Extract provided:
^^^^^^^^^^^^^^^^
The Siddhis of Patanjali are some of the most powerful spiritual technologies ever devised. See how you can prepare to learn and make the most of these advanced formulas.
The Eight Siddhis Yoga Sutras
Patanjali, also known as Gonardiya or Gonikaputra, is credited for creating The Yoga Sutras. Legend has it that Patanjali divided the knowledge of the Siddhis work between eight students. It leads historians to suspect Patanjali was not the only one to contribute to the final piece. Patanjali lived sometime between the 2nd and 5th centuries CE.
The document containing the sutras describes these formulas’ attributes and desired results but not how to use them. It makes mastering the Siddhis Yoga Sutras challenging.
What are the Siddhis? They translate as extraordinary powers, which causes more confusion. Some people are interested in learning the Siddhis because they want supernatural powers. Levitation and invisibility are among the exceptional abilities on the list. So, they spark broad interest.
The TM Siddhis Sutras of Maharishi Mahesh Yogi are the most widely taught form of the Siddhis. Maharishi helped bring meditation to the West with his transcendental meditation technique (TM). His organization has two main ways they teach the Siddhis. The first way is in eight two to three-week segments. It takes a little over a year to obtain all the sutras with this schedule. The second way is to learn them all in one six-month-long residence course.
The process and Sutras have evolved since first introduced to the public in the 1970s. Reports from the movement’s inner circle say the Sutras resulted from research by Mahrishi and his senior students dating back to the 1950s. The idea was to create the path of life that would lead to fulfillment.
^^^^^^^^^^^^^^^^
Dataset extract:
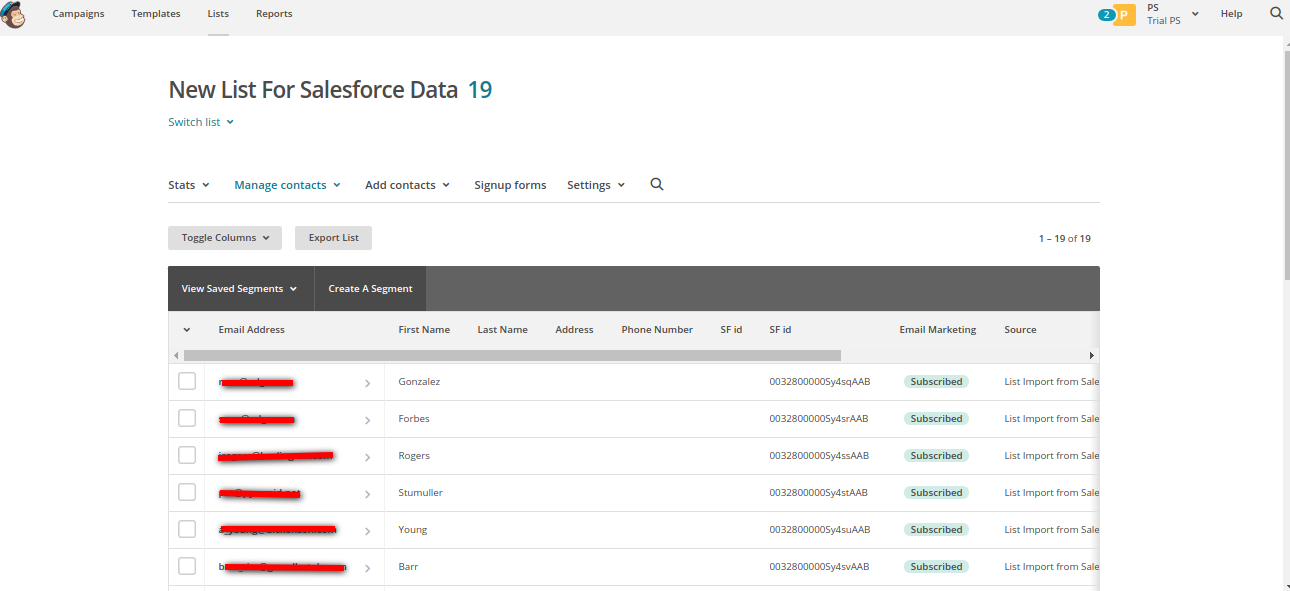Open the Gonzalez contact row arrow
^^^^^^^^^^^^^^^^
Stated task A:
In the piece on the Siddhis of Patanjali, turn the paragraph that begins "The TM Siddhis Sutras of Maharishi Mahesh Yogi" into a short bulleted list that keeps its main facts.
Stated task B:
Carry the piece on the Siddhis of Patanjali further, picking up right after its final sentence.

Expected output A:
- The TM Siddhis Sutras of Maharishi Mahesh Yogi are the most widely taught form of the Siddhis.
- Maharishi helped bring meditation to the West through his transcendental meditation technique (TM).
- His organization teaches the Siddhis in two main ways:
  - Eight segments of two to three weeks each, which takes a little over a year to cover all the sutras.
  - One six-month residence course that covers them all.

Expected output B:
The Eight Siddhis and Yoga Sutras of Patanjali Explained
Okay, first off, there are several translations and explanations for the work of Patanjali. Many prominent teachers from India have created their translation of this knowledge. The following description and points apply to the TM Siddhis tradition.
First, it’s easy to mix up the “Yoga Sutras of Patanjali,” which refers to the Eight Limbs of Yoga with the Siddhis Yoga Sutras of Patanjali. The Siddhis are a different vertical of knowledge from the Eight Limbs of Yoga. They are not the same thing. Yes, they both have the “Yoga” in the name, but that’s as far as the similarities go.
Second, each of the eight siddhis has multiple components, words, or phrases. For example, one Siddis may be the attribute of “friendliness.” It is not an Indian mantra but the word in your native language. Each word follows a progression using an expression of three or sometimes four other words.
Third, if you use the formula on the surface of the conscious mind, it will have zero effect. The recipe only works when “released” or “introduced” while in the 4th state. Using the formula on a conscious level dilutes the effectiveness of the Sutra. So, once learned, you “only recall them” when in the 4th state. You do not verbalize or chant them. The siddhis yoga sutras are in the transcendent, awaiting you to prompt them.
Fourth, you use the Sutras in a specific progression. You don’t pick one Sutra and try to make it work. You practice the sutras along with other techniques in a “round.”
Fifth, the “round” starts with some gentle physical Yoga postures to awaken the body and bring attention to the body. The preparation practices also include some specific pranayama breathing exercises. Then you meditate using Japa or TM for 20 minutes. After about 20 minutes, while in the 4th state, you interject the Sutras in progression, using a prescribed process. The last part of the round is listening to a segment of Sama Veda; this helps normalize the practice.
The “round” is called the path of life. Many people practice this twice a day. Some people recommend going a vacation “round’ for a week or more to increase effectiveness. When one goes on this type of intensive retreat, you practice the round twice in the morning and then twice in the afternoon. So, you are practicing these four times a day for a total of 4 to 5 hours a day.
Mastering the Siddhis Yoga Sutras
Many of the most famous teachers from India have written books on their interpretation of Patanjali’s Yoga Sutras and the “Sutras of the Siddhis.” Most of the books on the subject of the Siddhis talk about the potential expressions of the Siddhis.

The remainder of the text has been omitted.